A New Direction Born From Letting Go

“Your will be done.”

Matthew 6:10

You had a plan. A clear direction, a timeline, a vision for where the work was heading. And then something shifted — an unexpected setback, a closed door, a growing sense that the path you were on is no longer the right one. It is disorienting. You put real faith into that direction, and now it seems God is pointing somewhere else entirely. It can feel less like redirection and more like loss.

Jesus taught His disciples to pray: “Your will be done.” Three words that sound simple until your will is the one that needs to yield. Surrender to God’s direction is not passive resignation — it is an active choice to trust that He sees the full picture when you can only see the detour.

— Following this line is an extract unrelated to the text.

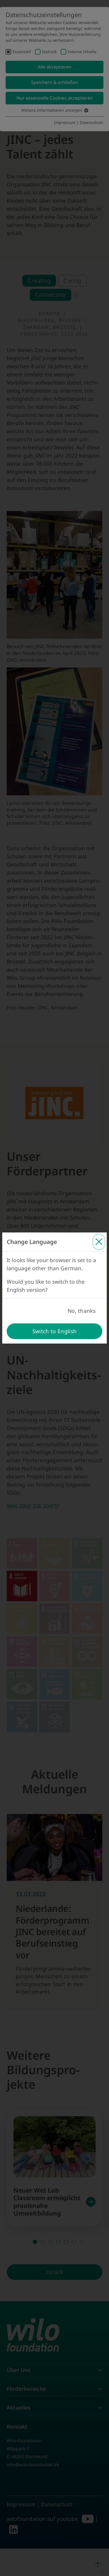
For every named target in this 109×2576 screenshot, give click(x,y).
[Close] (99, 1242)
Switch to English (54, 1331)
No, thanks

Jonah had a plan too, and it did not involve Nineveh. He ran in the opposite direction, and what followed was not pleasant. But when he finally surrendered to God’s redirection, something remarkable happened — not just for Jonah, but for an entire city. What looked like a derailment was actually God setting the coordinates for something far larger than Jonah’s original itinerary.

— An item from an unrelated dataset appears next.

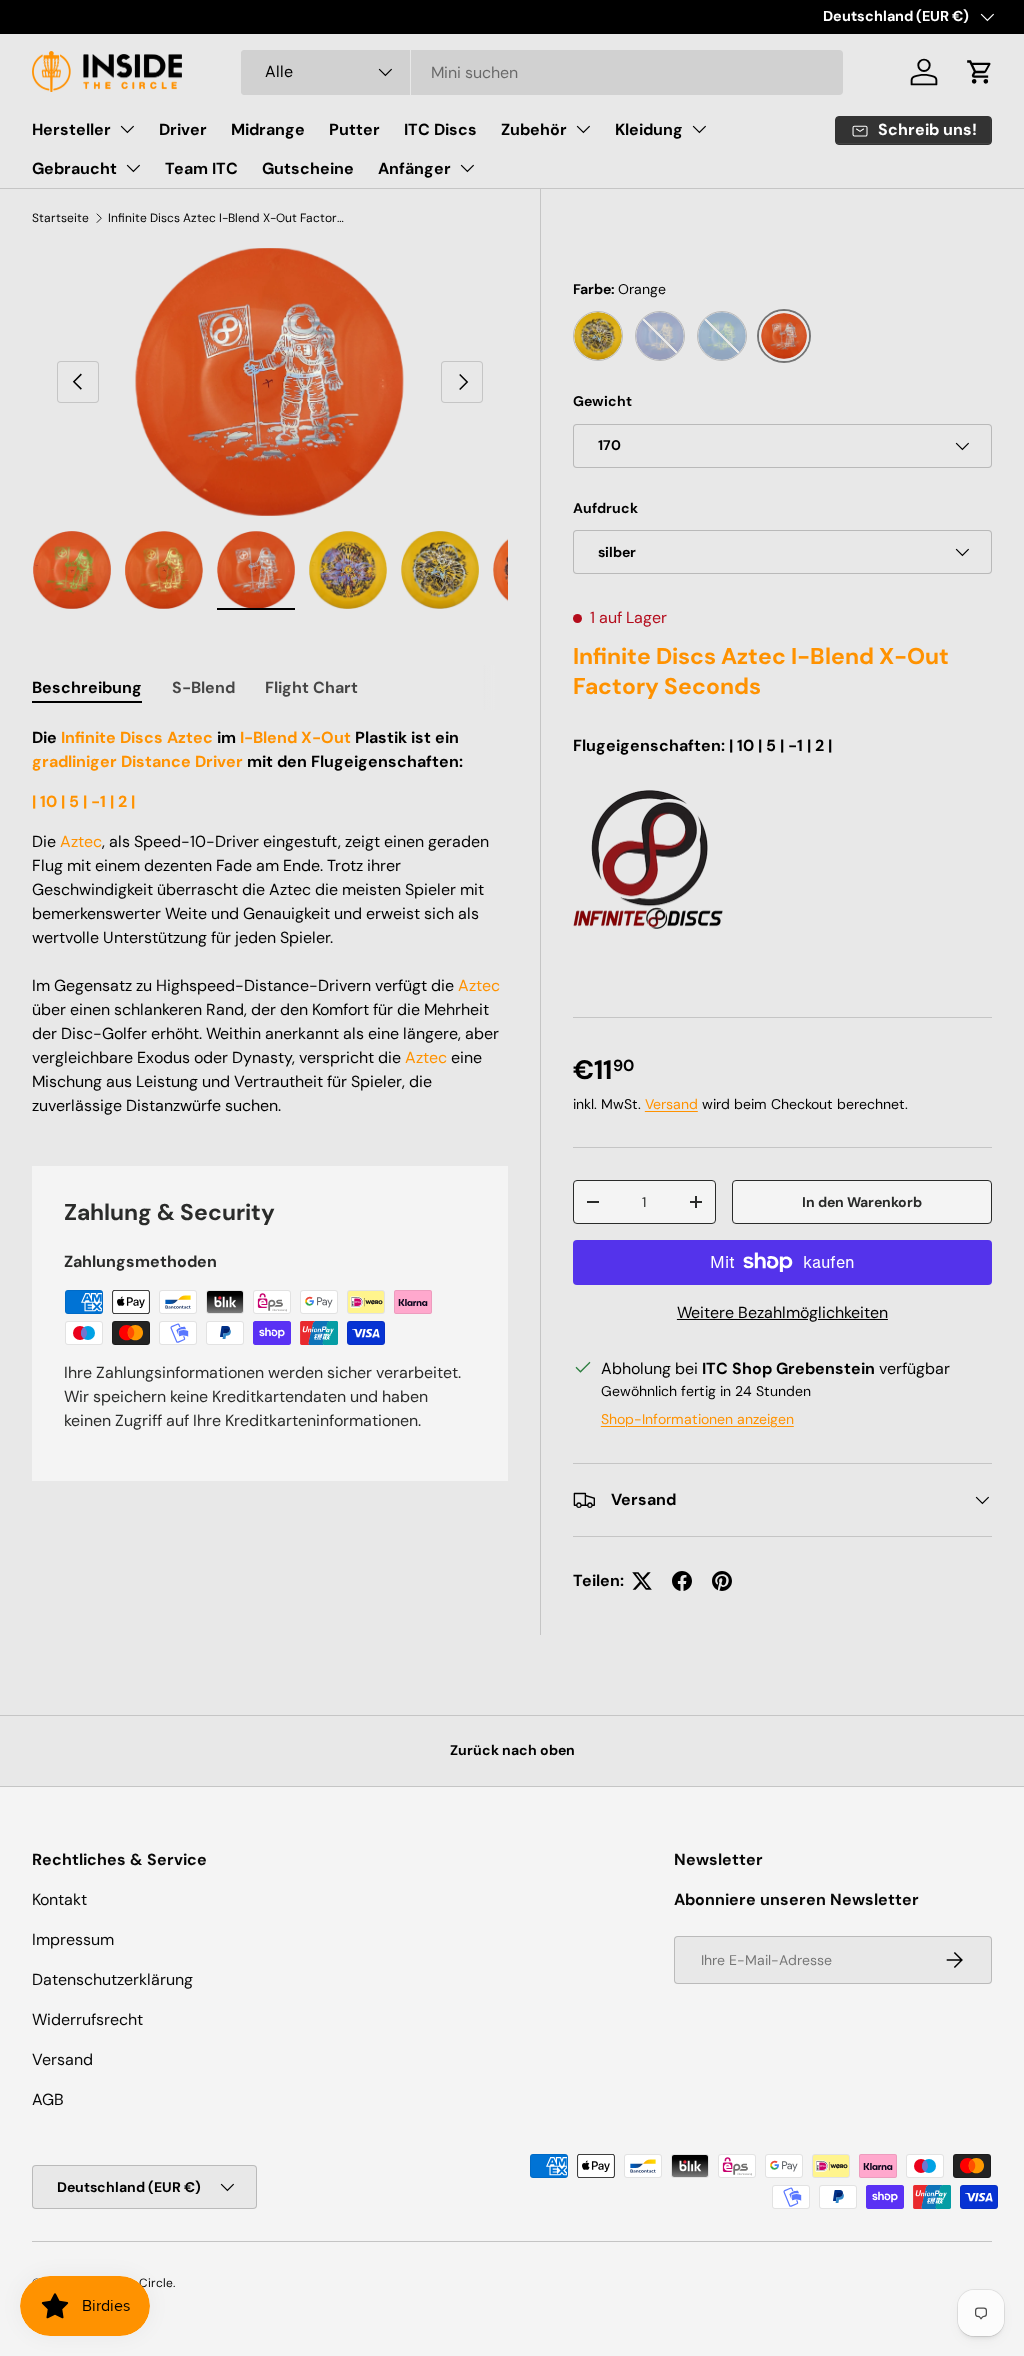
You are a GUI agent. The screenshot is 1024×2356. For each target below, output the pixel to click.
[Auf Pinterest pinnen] (722, 1581)
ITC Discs (440, 129)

A designer who loses a major client can spend months grieving that relationship, or they can take the space that loss created and ask God what He is making room for. Sometimes a closed door is a redirect toward a project, a collaborator, or a creative direction that would never have been possible if the original plan had succeeded. Not every change is a setback. Some are course corrections from someone who can see what you cannot.

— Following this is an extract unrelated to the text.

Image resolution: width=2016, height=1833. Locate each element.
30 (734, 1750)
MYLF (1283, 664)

If you are in a season of redirection, resist the urge to immediately rebuild what was lost. Sit with the new direction long enough to hear what God is saying in it. His will being done in your creative life is not a consolation prize — it is the best possible outcome.

Today’s Focus

Stay open to the possibility that God is redirecting you toward something better than your original plan.

A Prayer

Heavenly Father, shape my direction and teach me to follow Your leading. Amen.